Your data may be processed in India or other countries where our providers operate. We use contractual safeguards and security controls to protect personal data in international transfers.

11. Data Retention

• Message content & recipient details: retained until the scheduled delivery is completed. After successful delivery, we keep message data for up to 90 days for troubleshooting, delivery verification, and abuse review, after which it is securely deleted from active systems.
• Order and payment details: retained for at least 5 years (or longer if required by applicable tax and accounting laws). This includes sender name, transaction amount, payment confirmation, and related order identifiers.
• System and security logs: may be stored for up to 12 months for fraud detection, abuse monitoring, and service reliability.

We periodically clean up, anonymize, or archive data that is no longer needed for operational, security, or legal purposes.

12. Your Rights

You may have rights to:

• Access your personal data.
• Request correction of inaccurate data.
• Request deletion of your data (before delivery processing begins).
• Request portability (a machine-readable copy).
• Withdraw consent where applicable.

To exercise rights, email support@thelegacy.email. We may need to verify your identity.

13. California Residents (CCPA/CPRA)

California residents may request disclosures about personal data collected, request deletion, and opt-out of sale (we do not sell data). Contact us at support@thelegacy.email.

14. Cookies & Analytics

We may use cookies and similar technologies to enhance performance, ensure security, and analyze usage of the Service. You can manage or disable cookies through your browser settings; however, doing so may affect functionality.
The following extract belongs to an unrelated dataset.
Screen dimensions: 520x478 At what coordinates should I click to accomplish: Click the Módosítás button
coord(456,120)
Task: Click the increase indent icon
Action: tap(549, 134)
Our Service may include automated systems designed to detect spam, abuse, or automated access. These systems may use temporary cookies or device checks to verify genuine human activity and protect against fraudulent or malicious behavior. Any data collected through such security measures is used solely for protection and service reliability, not for advertising or analytics.

For more information about how third-party security and analytics providers handle data, please refer to their respective privacy policies.

15. Security

We use industry-standard security measures, including HTTPS encryption, authentication checks, automated verification systems, and abuse prevention mechanisms to protect our Service from unauthorized access, misuse, and fraud. While these measures significantly enhance security, no online service can be completely secure, and we cannot guarantee absolute protection.

All message content is stored on encrypted infrastructure with strict access controls. Only authorized personnel with a documented business need may access message data to troubleshoot issues, detect vulnerabilities, investigate abuse, or comply with legal obligations.

16. Data Breach Notification

If a breach occurs, we will notify affected users and authorities as required by law, and take steps to mitigate risks.

17. Children’s Privacy

Our Service is not intended for children under 13, and we do not knowingly collect their data.

18. Third-Party Links

Our Service may link to third-party sites. This Privacy Policy does not apply to those sites. Please review their policies.

19. AI Processing

If you use the AI Assistant, your prompts may be processed by third-party AI providers to generate drafts. By using this feature, you consent to that processing.

20. Business Transfers

If we undergo a merger, acquisition, or sale, your data may be transferred, subject to protections and notice as required.

21. Changes to This Policy

We may update this Privacy Policy periodically. The latest version will always be available on this page. Continued use of the Service after updates means you accept the revised policy.

22. Contact Us

Email us at support@thelegacy.email for questions or to exercise your rights.

This Privacy Policy is part of our Terms and Conditions. Please also review our Terms and Conditions.